E chove em São Paulo... Eu não
sou dada a tempo chuvoso, nublado, cinza e frio, mas eu consigo conceber a
necessidade deles – principalmente após o calor do Senegal que fez nessa terra
em que vivo – e da sensação de encerramento de um ciclo e início de outro.
E toda vez que chega março eu
lembro das águas de março que fecham o verão e que trazem a promessa de vida no
seu coração. "Águas de março" foi composta por Tom Jobim em março
(meio que óbvio) de 1972. O tema começou a ser trabalhado ao violão em seu
sítio do Poço Fundo, em São José do Vale do Rio Preto, região Serrana do Rio de
Janeiro – que vamos combinar, chove pra caramba – e de acordo com depoimento de
Thereza Hermanny, esposa de Tom à época, a inspiração para "Águas de
Março" surgiu ao final de um dia cansativo de trabalho provocado pela
composição de "Matita Perê" (futura parceria com Paulo César
Pinheiro), de onde decorrem os primeiros versos "é pau, é pedra, é o fim
do caminho".
Tom, ainda de madrugada, bateu na
janela e acordou a irmã Helena e o cunhado para lhes mostrar o primeiro
rascunho da letra, com a introdução e as primeiras frases, escritas a lápis em
um papel de embrulho de pão.

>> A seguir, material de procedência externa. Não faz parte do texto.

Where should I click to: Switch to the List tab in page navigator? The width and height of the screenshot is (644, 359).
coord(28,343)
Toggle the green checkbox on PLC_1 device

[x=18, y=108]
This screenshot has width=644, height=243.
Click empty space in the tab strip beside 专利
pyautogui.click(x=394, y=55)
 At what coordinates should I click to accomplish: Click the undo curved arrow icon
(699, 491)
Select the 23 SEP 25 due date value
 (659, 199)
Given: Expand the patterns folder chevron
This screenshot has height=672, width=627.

Não surpreende que em um primeiro rascunho da
letra contivesse um grande número de referências pontuais: "o projeto da
casa", "a viga", "o vão", "a lenha", "o
tijolo chegando", "o corpo na cama”, ou seja, a pura preguiça (no bom
sentido).
De volta ao Rio de Janeiro,
concluiu a canção em uma tarde. Assim que a terminou, Tom passou no Antonio's,
um restaurante que frequentava e convocou todos os amigos que ocupavam a
varanda para ouvirem, na sua casa, a música nova.

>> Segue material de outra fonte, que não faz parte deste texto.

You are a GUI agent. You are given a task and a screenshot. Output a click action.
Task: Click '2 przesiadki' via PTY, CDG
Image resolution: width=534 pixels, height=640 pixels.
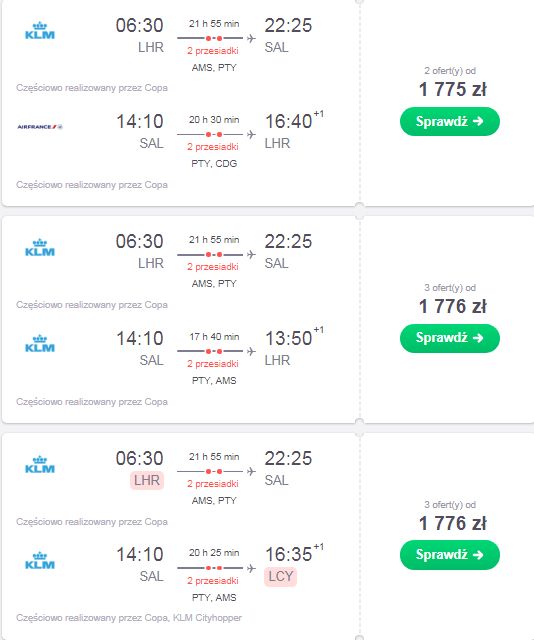coord(213,147)
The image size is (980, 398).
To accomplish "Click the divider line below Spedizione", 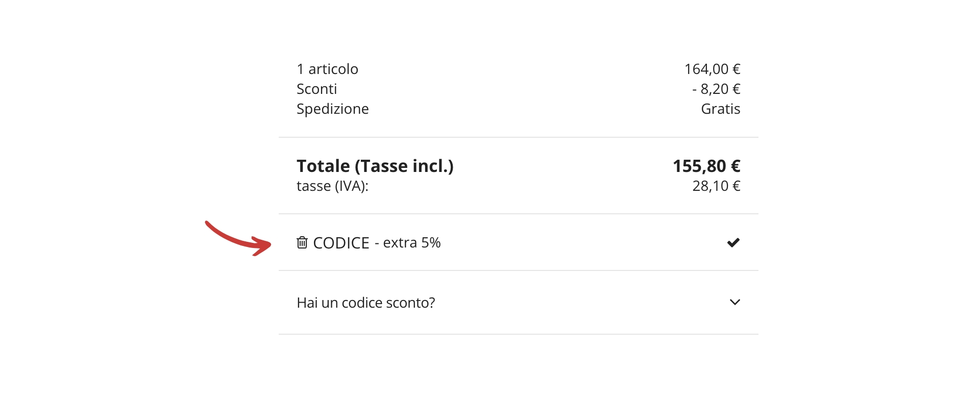I will click(518, 137).
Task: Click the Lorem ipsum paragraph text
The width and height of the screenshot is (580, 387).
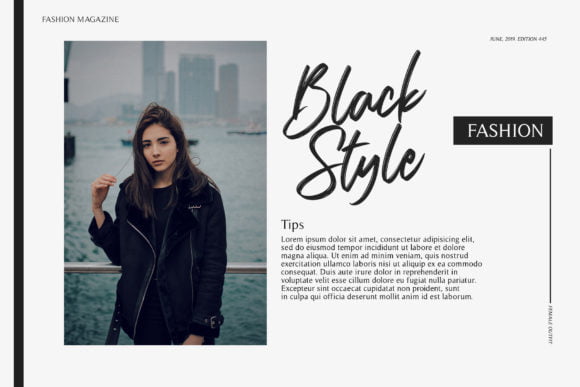Action: point(381,268)
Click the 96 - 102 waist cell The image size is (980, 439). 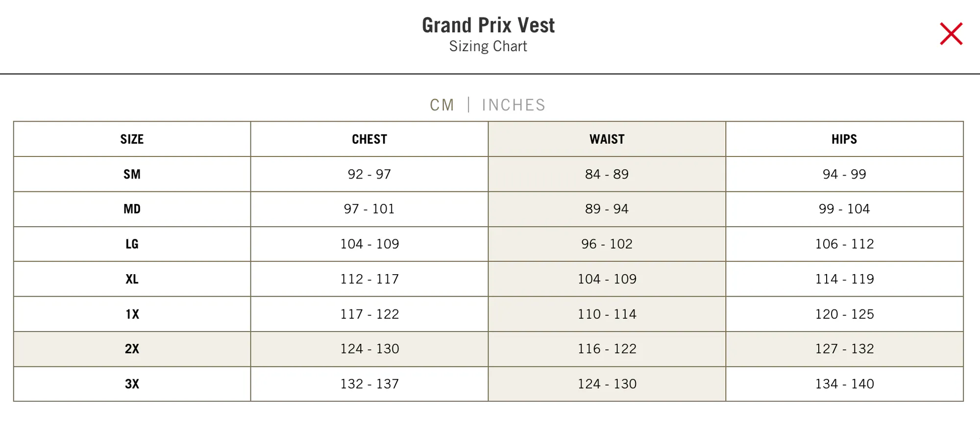point(607,244)
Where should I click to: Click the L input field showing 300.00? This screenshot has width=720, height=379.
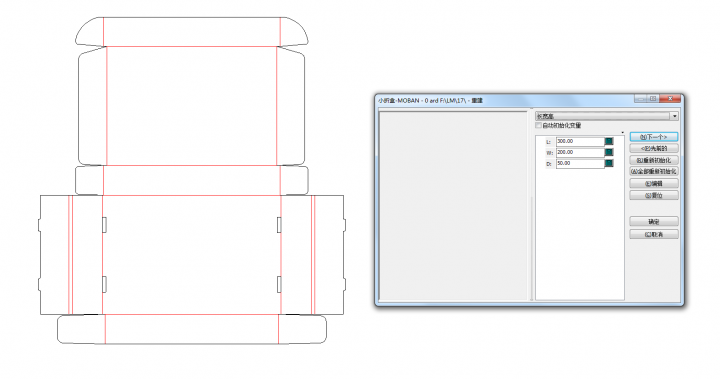click(580, 141)
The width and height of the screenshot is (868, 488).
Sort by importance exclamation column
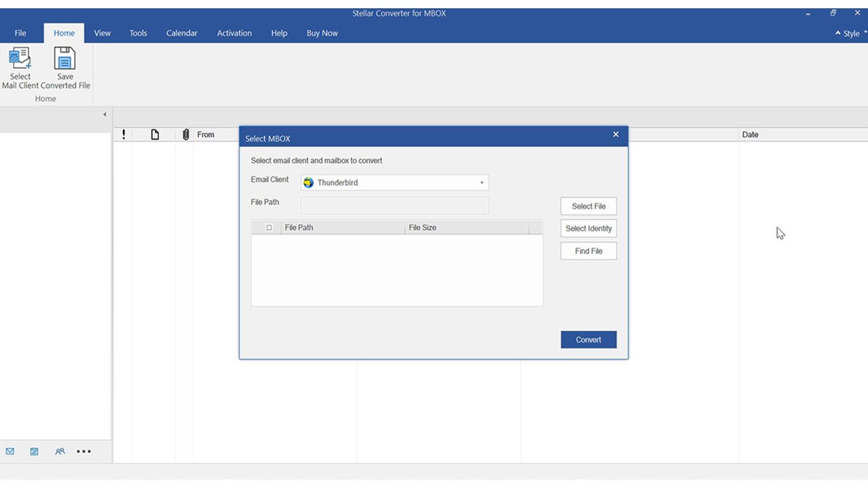[x=123, y=135]
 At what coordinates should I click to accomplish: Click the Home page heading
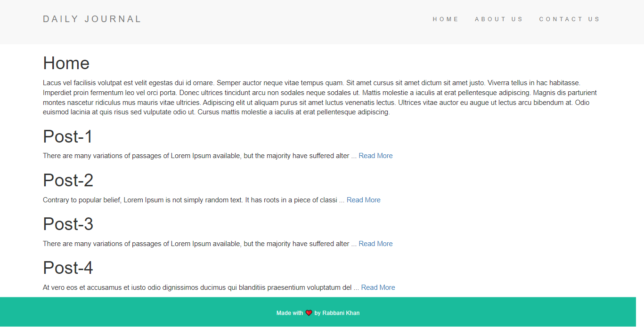click(66, 63)
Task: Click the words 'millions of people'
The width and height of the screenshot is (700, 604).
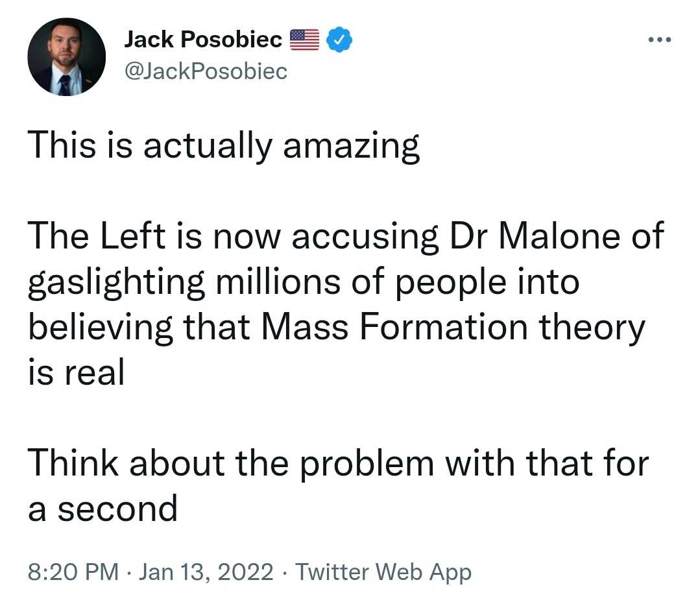Action: pyautogui.click(x=361, y=283)
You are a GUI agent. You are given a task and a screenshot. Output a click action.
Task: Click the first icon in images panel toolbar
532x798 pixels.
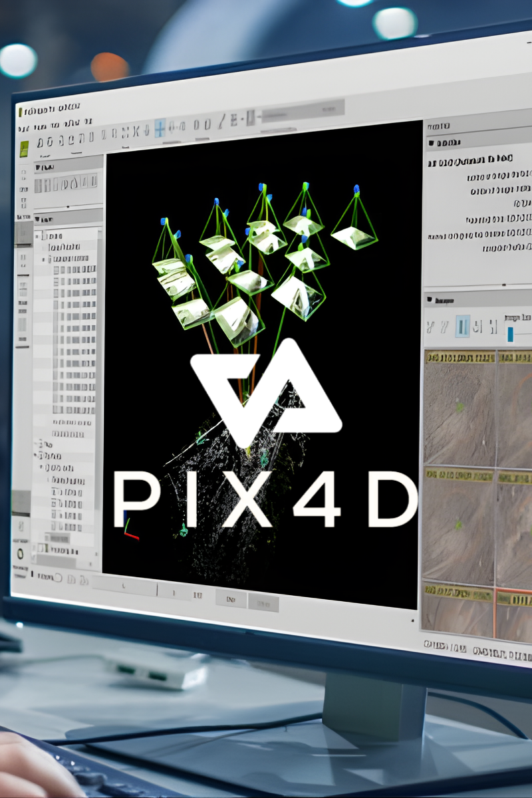431,327
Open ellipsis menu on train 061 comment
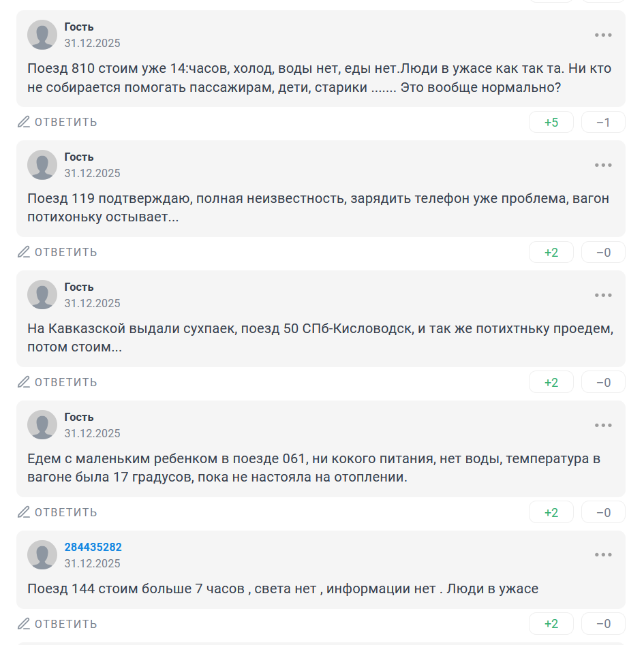Screen dimensions: 644x645 (x=603, y=425)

Segundo consta, a canção teve duas
grandes fontes de inspiração. Uma é o poema "O caçador de
esmeraldas", do poeta Olavo Bilac ("Foi em março, ao findar da chuva,
quase à entrada / do outono, quando a terra em sede requeimada / bebera
longamente as águas da estação (...)") e a outra é um ponto de Umbanda,
gravado com sucesso por J.B. de Carvalho, do Conjunto Tupi ("É pau, é
pedra, é seixo miúdo, roda a baiana por cima de tudo").

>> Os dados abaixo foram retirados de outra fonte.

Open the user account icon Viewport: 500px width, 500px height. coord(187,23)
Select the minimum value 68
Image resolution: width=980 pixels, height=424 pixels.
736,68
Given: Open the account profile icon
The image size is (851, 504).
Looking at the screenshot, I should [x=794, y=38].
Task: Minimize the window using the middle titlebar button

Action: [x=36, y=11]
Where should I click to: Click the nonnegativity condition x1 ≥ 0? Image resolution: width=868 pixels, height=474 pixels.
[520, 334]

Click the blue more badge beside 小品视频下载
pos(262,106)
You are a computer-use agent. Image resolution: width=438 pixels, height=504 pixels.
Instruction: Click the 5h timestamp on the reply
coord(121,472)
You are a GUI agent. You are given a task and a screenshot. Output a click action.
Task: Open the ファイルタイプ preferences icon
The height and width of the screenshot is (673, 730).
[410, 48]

E no fim é uma reflexão para o
fluxo da vida, do ano, dos meses... Quer representação de transformação maior
que as estações do ano? Num momento filosófico me atrevo a dizer que a vida é
uma estação mesmo... tem um período seco, árido, depois uma tempestade, umidade
pra no fim poder renascer saudável, mais uma vez.